#### Work to be completed
Go through the following data and transcribe exactly the stretch of lines from the one holding "600x399 pixels." to the one holding "Screen dimensions: 1200x618", both included.

(Beginning of Source material)

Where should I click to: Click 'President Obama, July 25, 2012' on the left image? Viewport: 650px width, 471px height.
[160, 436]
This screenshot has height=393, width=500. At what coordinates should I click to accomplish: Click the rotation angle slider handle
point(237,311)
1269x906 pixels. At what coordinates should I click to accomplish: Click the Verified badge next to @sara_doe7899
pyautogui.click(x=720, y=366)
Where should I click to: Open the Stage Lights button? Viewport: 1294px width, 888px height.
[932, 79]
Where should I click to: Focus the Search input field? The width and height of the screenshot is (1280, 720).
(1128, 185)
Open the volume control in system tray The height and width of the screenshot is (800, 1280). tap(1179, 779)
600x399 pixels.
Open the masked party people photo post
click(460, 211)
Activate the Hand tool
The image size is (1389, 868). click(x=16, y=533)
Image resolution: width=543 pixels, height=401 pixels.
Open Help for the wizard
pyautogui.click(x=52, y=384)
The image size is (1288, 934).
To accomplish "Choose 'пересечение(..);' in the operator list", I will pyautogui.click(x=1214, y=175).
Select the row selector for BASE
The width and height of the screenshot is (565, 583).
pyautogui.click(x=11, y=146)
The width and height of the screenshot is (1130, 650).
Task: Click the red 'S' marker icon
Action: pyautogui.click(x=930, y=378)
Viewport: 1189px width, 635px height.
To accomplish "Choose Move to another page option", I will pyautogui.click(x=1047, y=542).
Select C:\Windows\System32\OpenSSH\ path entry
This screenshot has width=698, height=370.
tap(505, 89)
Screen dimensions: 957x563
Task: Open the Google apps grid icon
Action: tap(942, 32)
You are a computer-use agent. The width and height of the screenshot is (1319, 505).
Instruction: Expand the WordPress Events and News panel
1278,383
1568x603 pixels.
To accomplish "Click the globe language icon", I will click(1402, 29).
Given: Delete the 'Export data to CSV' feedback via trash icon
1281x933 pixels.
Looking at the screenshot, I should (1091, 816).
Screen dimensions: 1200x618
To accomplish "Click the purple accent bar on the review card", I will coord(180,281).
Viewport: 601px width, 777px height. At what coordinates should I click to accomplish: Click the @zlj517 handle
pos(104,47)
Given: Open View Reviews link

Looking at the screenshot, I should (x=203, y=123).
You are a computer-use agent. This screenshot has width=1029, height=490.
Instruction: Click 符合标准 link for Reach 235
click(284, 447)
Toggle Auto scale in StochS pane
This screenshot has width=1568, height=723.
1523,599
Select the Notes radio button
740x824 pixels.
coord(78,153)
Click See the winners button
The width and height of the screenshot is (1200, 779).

(End of Source material)

#### Completed exercise
600x399 pixels.
Open the masked party people photo post
click(460, 211)
Activate the Hand tool
The image size is (1389, 868). click(x=16, y=533)
Image resolution: width=543 pixels, height=401 pixels.
Open Help for the wizard
pyautogui.click(x=52, y=384)
The image size is (1288, 934).
To accomplish "Choose 'пересечение(..);' in the operator list", I will pyautogui.click(x=1214, y=175).
Select the row selector for BASE
The width and height of the screenshot is (565, 583).
pyautogui.click(x=11, y=146)
The width and height of the screenshot is (1130, 650).
Task: Click the red 'S' marker icon
Action: pyautogui.click(x=930, y=378)
Viewport: 1189px width, 635px height.
To accomplish "Choose Move to another page option", I will pyautogui.click(x=1047, y=542).
Select C:\Windows\System32\OpenSSH\ path entry
This screenshot has width=698, height=370.
tap(505, 89)
Screen dimensions: 957x563
Task: Open the Google apps grid icon
Action: tap(942, 32)
You are a computer-use agent. The width and height of the screenshot is (1319, 505).
Instruction: Expand the WordPress Events and News panel
1278,383
1568x603 pixels.
To accomplish "Click the globe language icon", I will click(1402, 29).
Given: Delete the 'Export data to CSV' feedback via trash icon
1281x933 pixels.
Looking at the screenshot, I should (1091, 816).
Screen dimensions: 1200x618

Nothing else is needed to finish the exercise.